満月の銀色ススキ


「だから、明後日の夕刻に来るおまえが二日も時期を早めたって訳か」


「正確には、一日と二十時間と三十七分だ」


澄んだ灰の目が、納得したように目を細めた。
それに、闇に溶ける瞳は答える。

相変わらず、感情は見えない。

辺りは暗いまま。
時間が止まったかのようだ。

そんな中、凛と通る声が響く。


「本来の持ち場を離れるのだ。
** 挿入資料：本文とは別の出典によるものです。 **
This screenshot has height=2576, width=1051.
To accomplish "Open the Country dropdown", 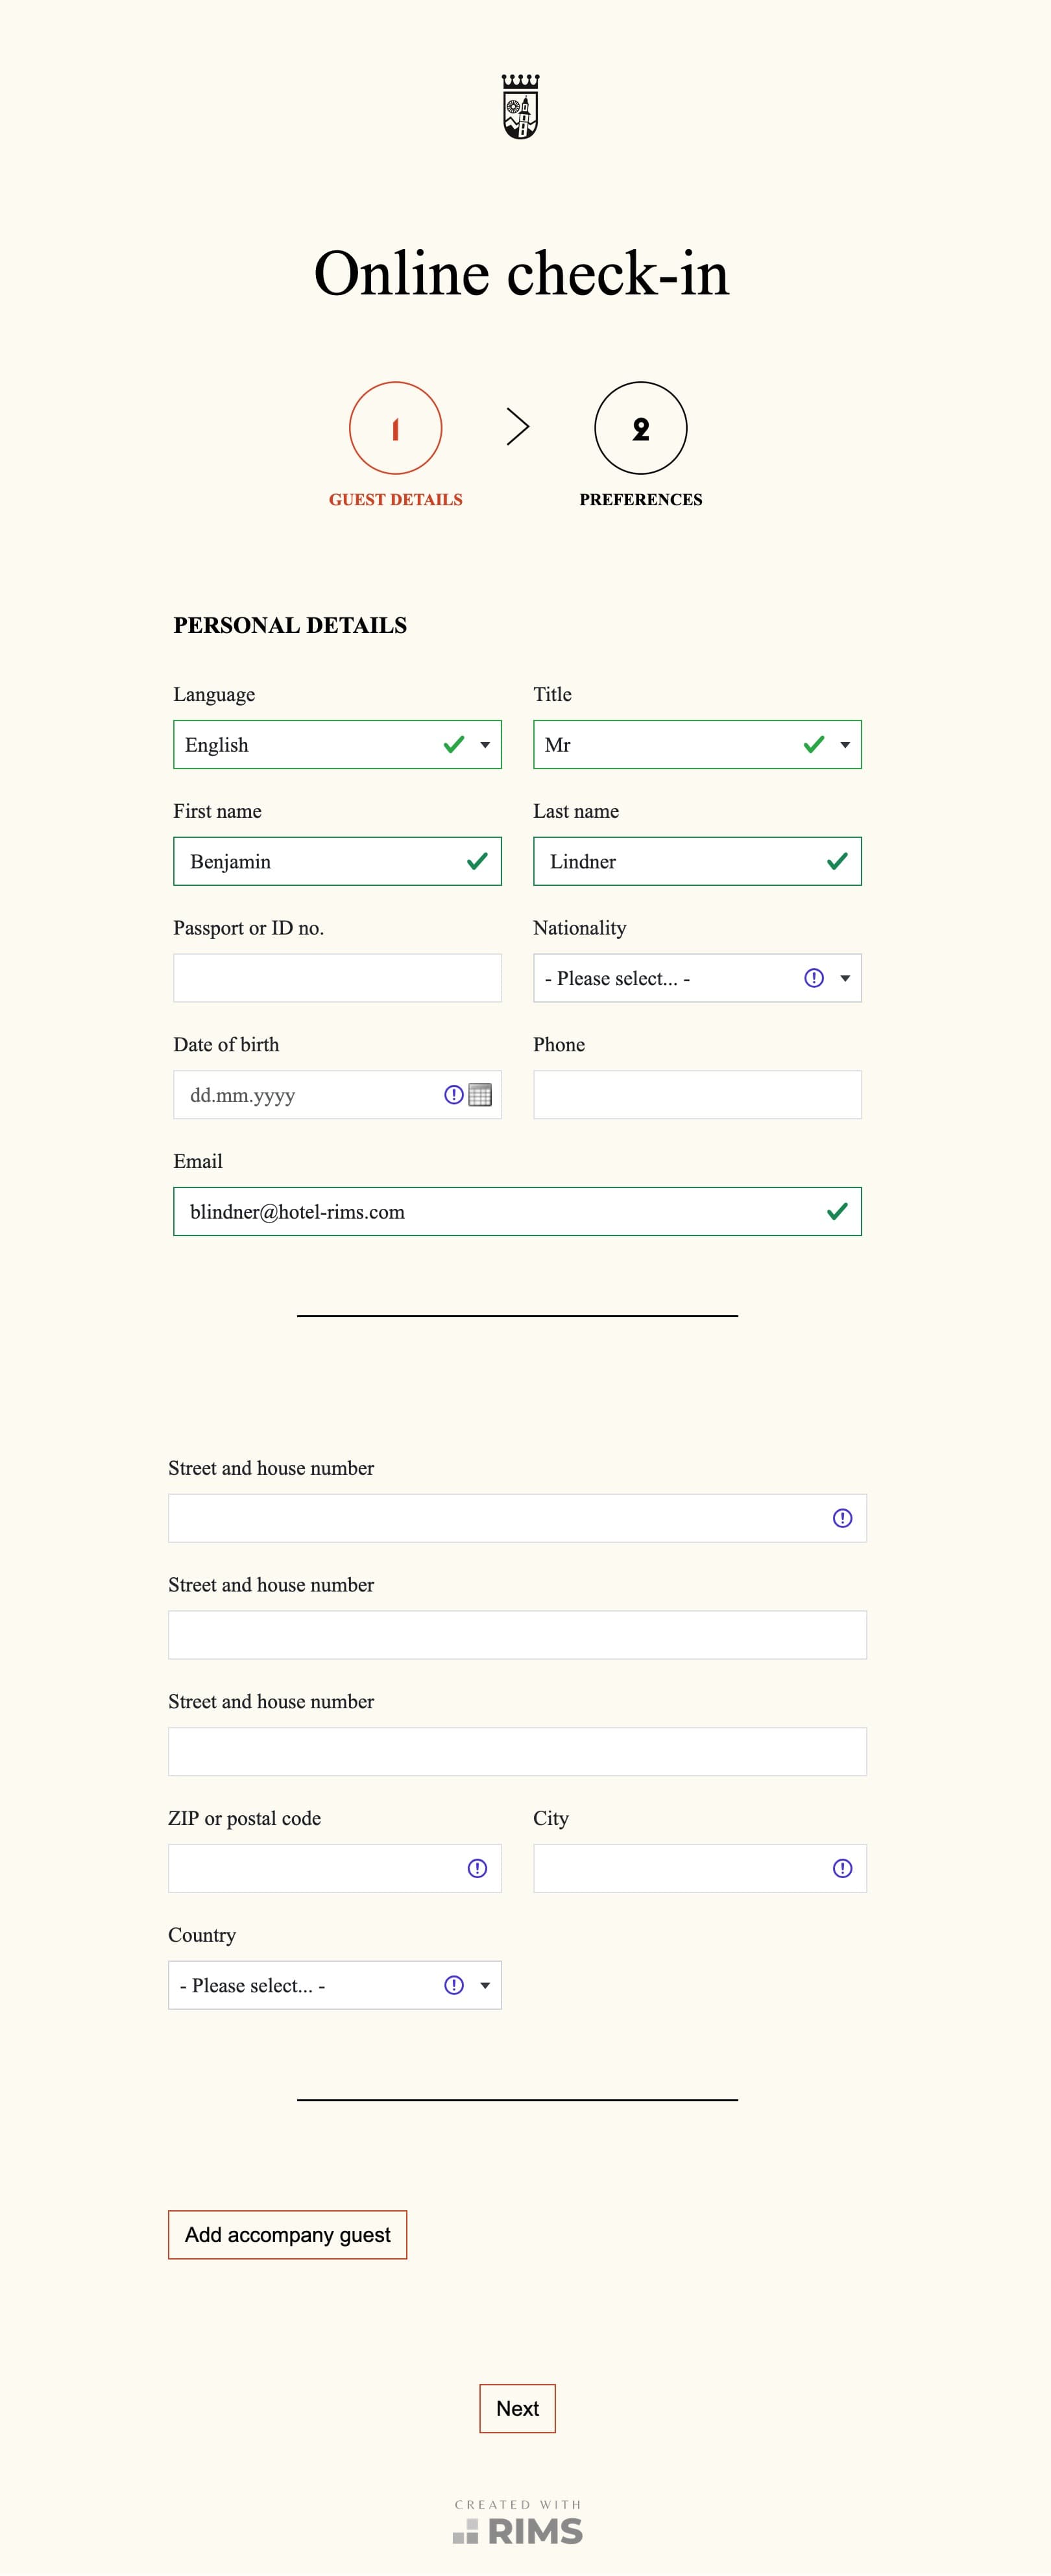I will pyautogui.click(x=335, y=1985).
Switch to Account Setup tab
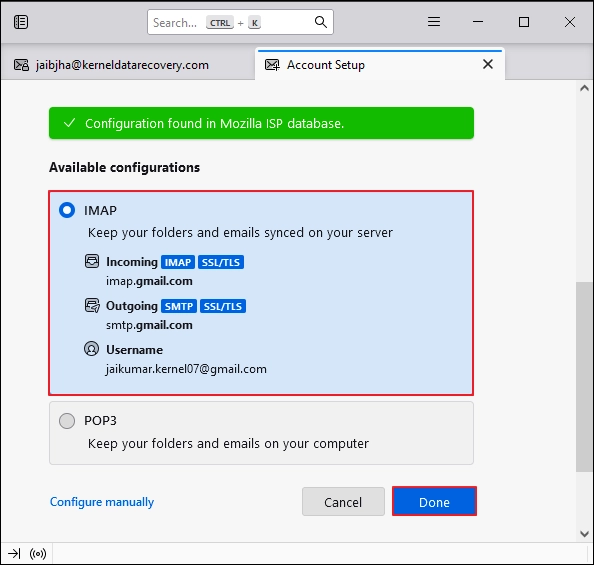This screenshot has width=594, height=565. click(x=380, y=64)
丁度いい到着に変わりない」


その言葉に、思わず息を吐いた。


「相変わらず、おまえはつまんねぇな」


「私は課せられた責を全うする為に動くだけさ」


僅か、口角が上げられる。
誰も気付かないような小さな変化だった。

西の主は、言葉の割りに面白そうに笑みを落とす。


「おまえはつまんねぇけど、俺は嫌いじゃあない」


「毎年、聞いているな」


とん、と靴の音。
それに黒い人影は宙に浮く。

にんまりと、西の主は笑った。


「毎年、そう思うからな」


ザザザ、と風が駆けて行く。
雲が再び流れ、月が見え始める。

月明かりに白銀が輝いたとき。
既に、人影は見えなくなっていた。

残された西の主は空を見上げる。


「さて、どうするかねぇ…」


面白そうに、顎を撫でる。
同時に働く興への思索。

しかし。

何処か溜息めいた言葉に気付いたものは、誰一人いなかった。